◆ Instruction ◆
Can you reproduce the passage below on how Open Context handles source datasets, word for word?

But for the most part, people come up with their own idiosyncratic ways of describing stuff. And Open Context's main assumption is that stuff is related via contextual relationships, that a certain record will have relationships to other records that we can describe. So a lot of the you know, we're very sort of flexible, I guess, in terms of the different kinds of schemas that we accept in terms of especially with descriptive attributes. The the hard thing really centers in making sure that we're understanding the identifiers correctly in the source dataset.
So context identifiers are the thing that, we focus a lot of attention on. And the other thing is just, you know, what is it that is being described is 1 of the things that we would care a lot about. So sometimes, depending on the way that somebody structures the dataset, there could be multiple records, say, they're just using a flat table like an Excel spreadsheet. 1, multiple, records are describing the same thing. It's just that they wanna provide add multiple attributes to that 1 thing. So like a a, a coin might have multiple, motifs that are on it, and they would have multiple rows in the spreadsheet to to add that there's multiple motifs on a certain coin or a certain pot shirt or whatever.

◆ Information ◆
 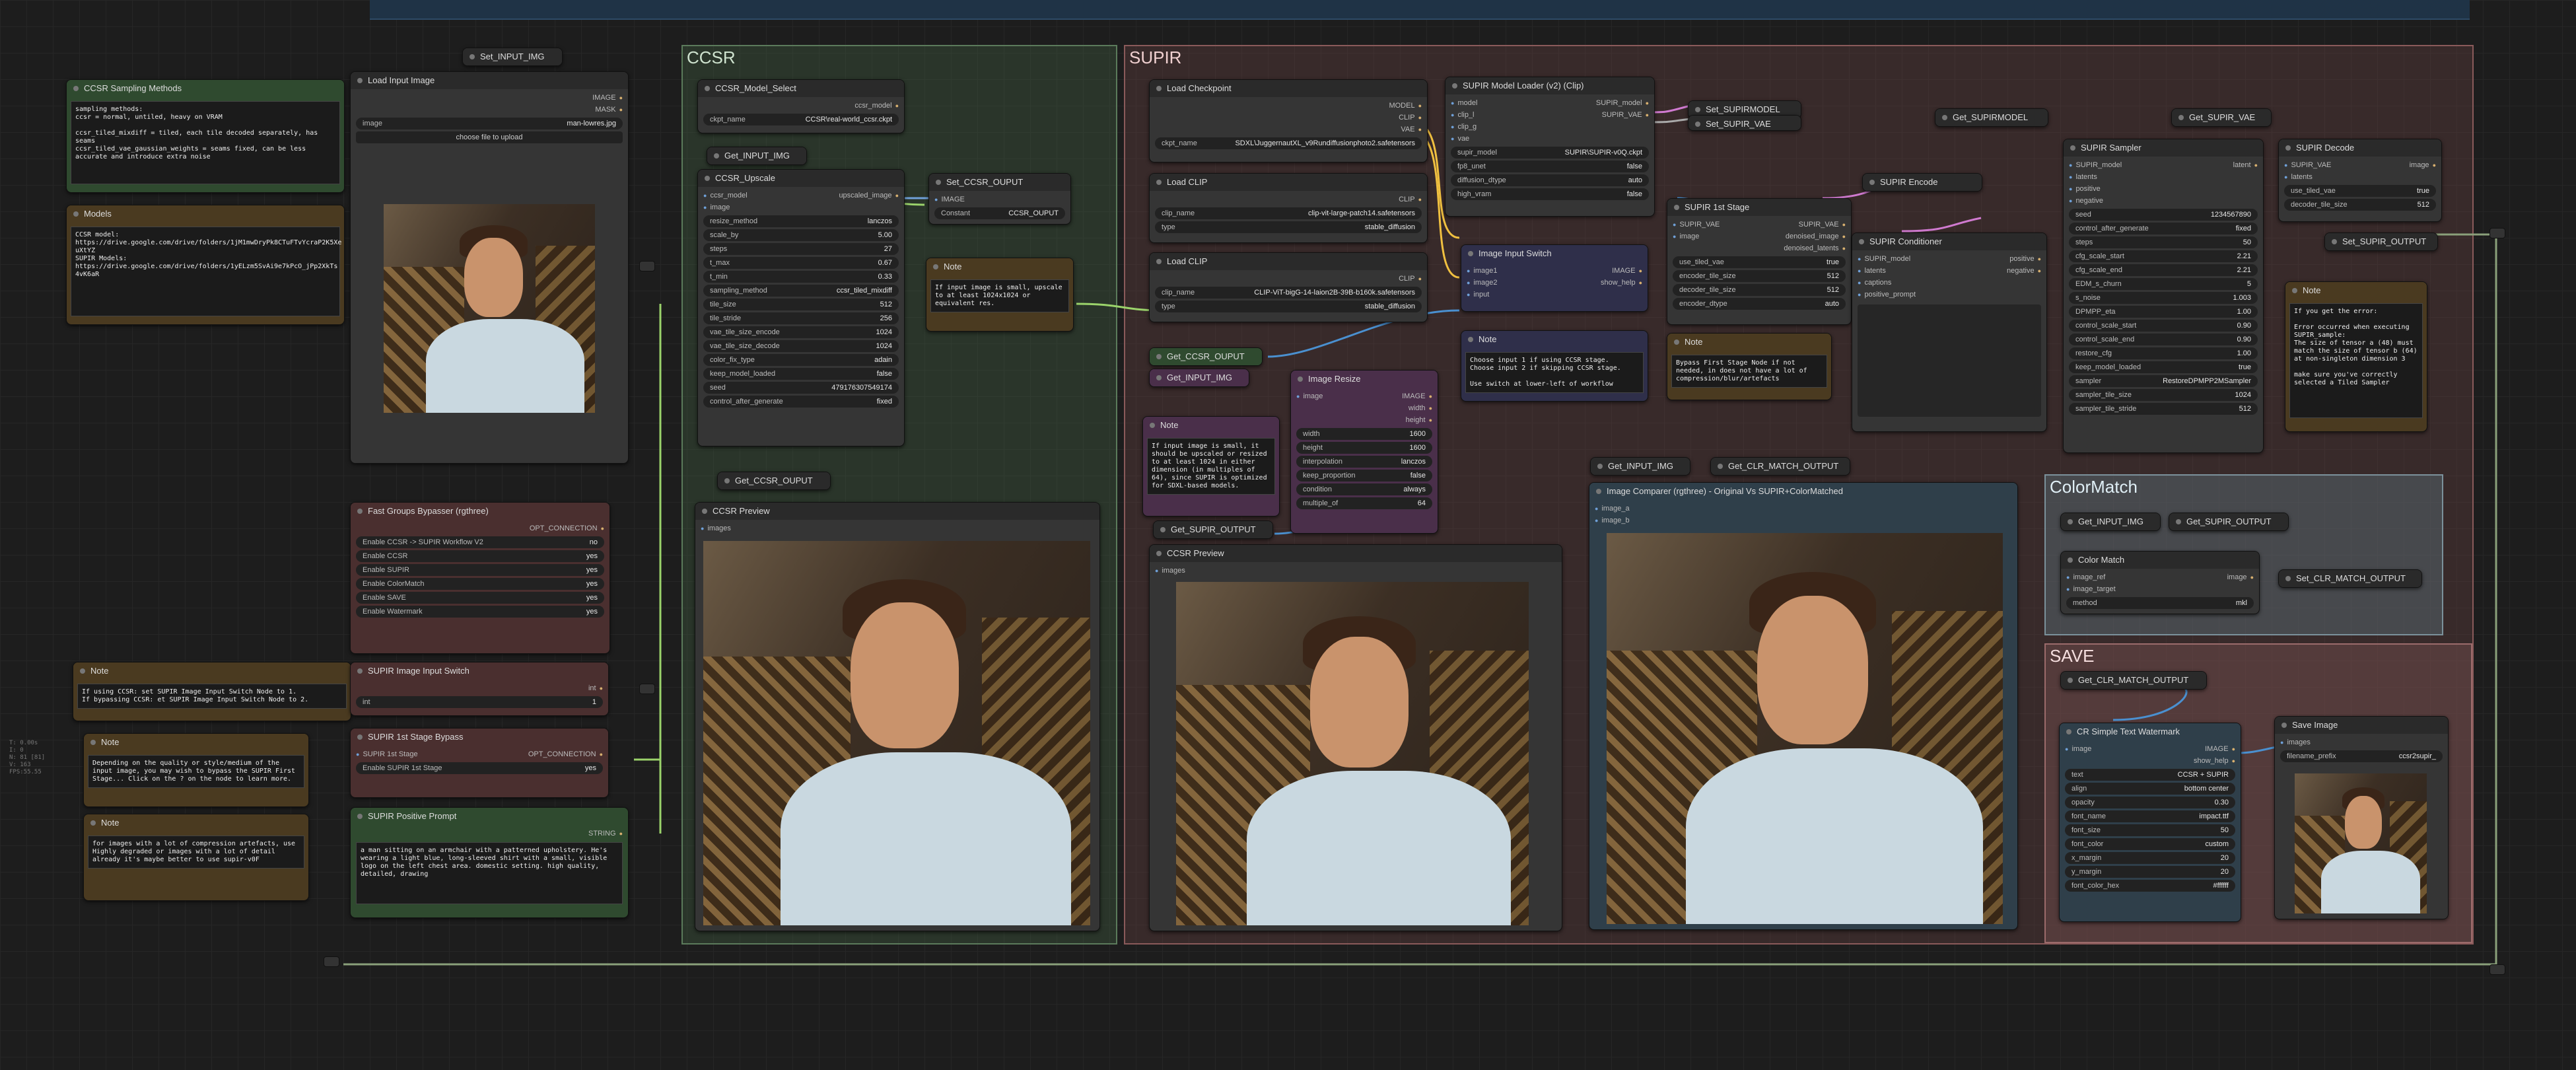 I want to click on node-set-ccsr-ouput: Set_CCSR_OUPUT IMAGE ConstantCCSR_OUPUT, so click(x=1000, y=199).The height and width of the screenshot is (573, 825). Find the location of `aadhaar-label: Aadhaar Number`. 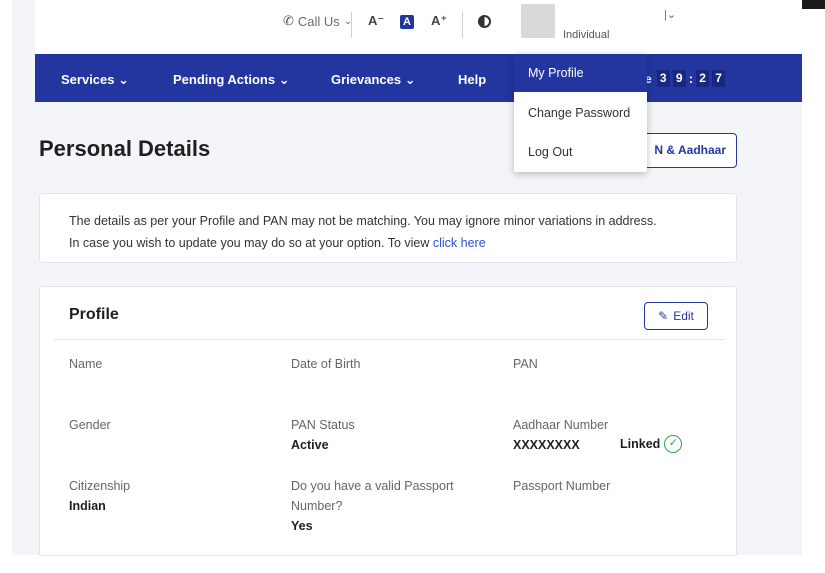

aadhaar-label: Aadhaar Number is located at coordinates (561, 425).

* * *

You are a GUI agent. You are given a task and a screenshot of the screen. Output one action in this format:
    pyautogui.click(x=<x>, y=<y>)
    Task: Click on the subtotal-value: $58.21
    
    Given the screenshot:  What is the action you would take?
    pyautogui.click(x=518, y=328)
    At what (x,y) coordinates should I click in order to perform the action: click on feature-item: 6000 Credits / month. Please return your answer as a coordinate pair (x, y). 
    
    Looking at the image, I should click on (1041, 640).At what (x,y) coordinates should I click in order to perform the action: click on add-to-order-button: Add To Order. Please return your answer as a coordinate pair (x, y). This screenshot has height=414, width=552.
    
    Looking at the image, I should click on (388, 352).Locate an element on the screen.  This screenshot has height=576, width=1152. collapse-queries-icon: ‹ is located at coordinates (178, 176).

--

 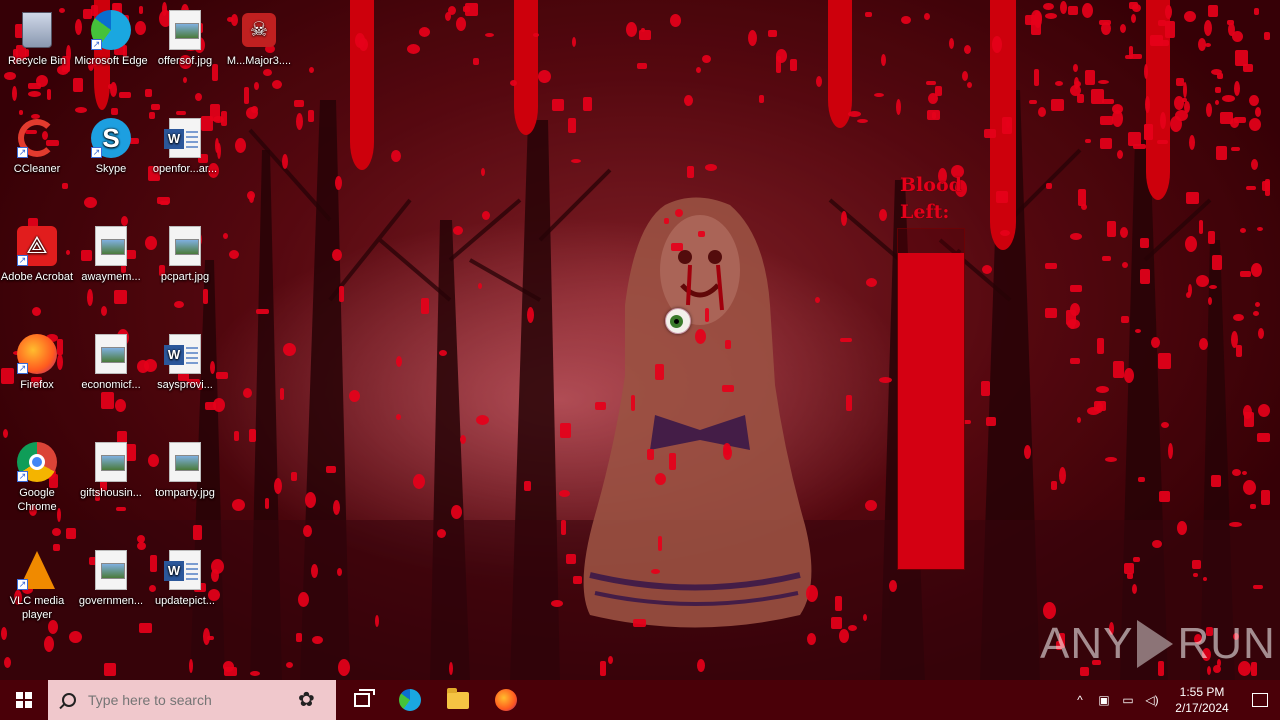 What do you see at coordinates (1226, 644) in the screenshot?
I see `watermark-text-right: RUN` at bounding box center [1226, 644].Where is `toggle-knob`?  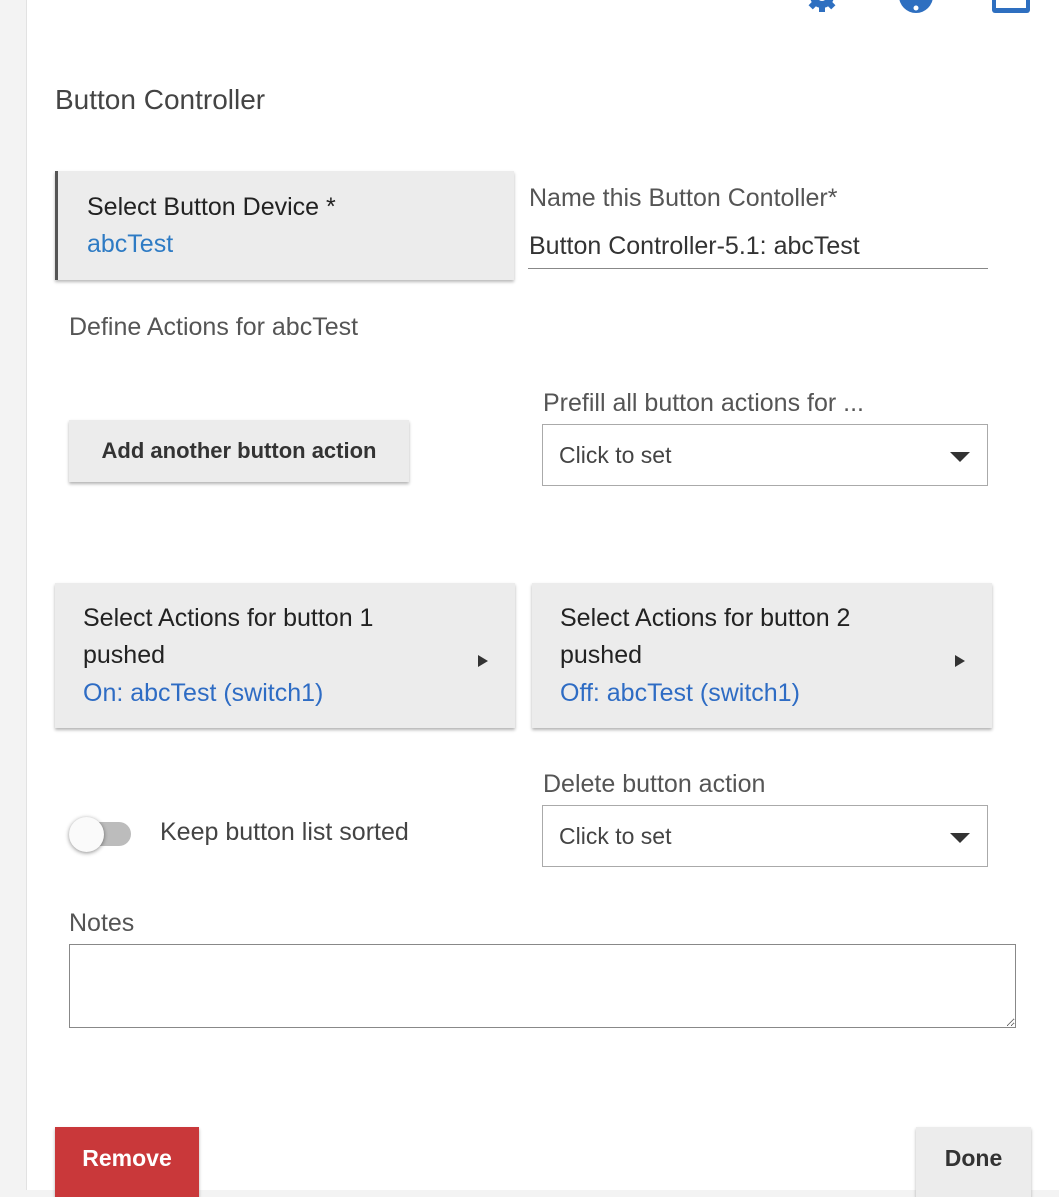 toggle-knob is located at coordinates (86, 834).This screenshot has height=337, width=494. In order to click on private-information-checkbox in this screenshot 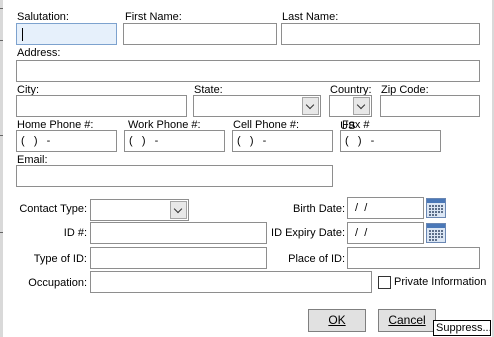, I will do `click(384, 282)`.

◆ Answer box ◆
But for the most part, people come up with their own idiosyncratic ways of describing stuff. And Open Context's main assumption is that stuff is related via contextual relationships, that a certain record will have relationships to other records that we can describe. So a lot of the you know, we're very sort of flexible, I guess, in terms of the different kinds of schemas that we accept in terms of especially with descriptive attributes. The the hard thing really centers in making sure that we're understanding the identifiers correctly in the source dataset.
So context identifiers are the thing that, we focus a lot of attention on. And the other thing is just, you know, what is it that is being described is 1 of the things that we would care a lot about. So sometimes, depending on the way that somebody structures the dataset, there could be multiple records, say, they're just using a flat table like an Excel spreadsheet. 1, multiple, records are describing the same thing. It's just that they wanna provide add multiple attributes to that 1 thing. So like a a, a coin might have multiple, motifs that are on it, and they would have multiple rows in the spreadsheet to to add that there's multiple motifs on a certain coin or a certain pot shirt or whatever.